- **What is needed**
Rewrite the rows between the line holding "Where should I" and the line holding "The image size", inclusive, with "screenshot" changed to "capture" and everything else left as is.

- **Task inputs**
□ □ □ □ □

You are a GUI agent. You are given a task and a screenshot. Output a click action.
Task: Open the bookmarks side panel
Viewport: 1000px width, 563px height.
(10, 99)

□ □ □ □ □

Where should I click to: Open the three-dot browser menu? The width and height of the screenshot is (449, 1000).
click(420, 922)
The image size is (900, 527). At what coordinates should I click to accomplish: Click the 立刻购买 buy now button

□ □ □ □ □

- **Written response**
Where should I click to: Open the three-dot browser menu? The width and height of the capture is (449, 1000).
click(420, 922)
The image size is (900, 527). At what coordinates should I click to accomplish: Click the 立刻购买 buy now button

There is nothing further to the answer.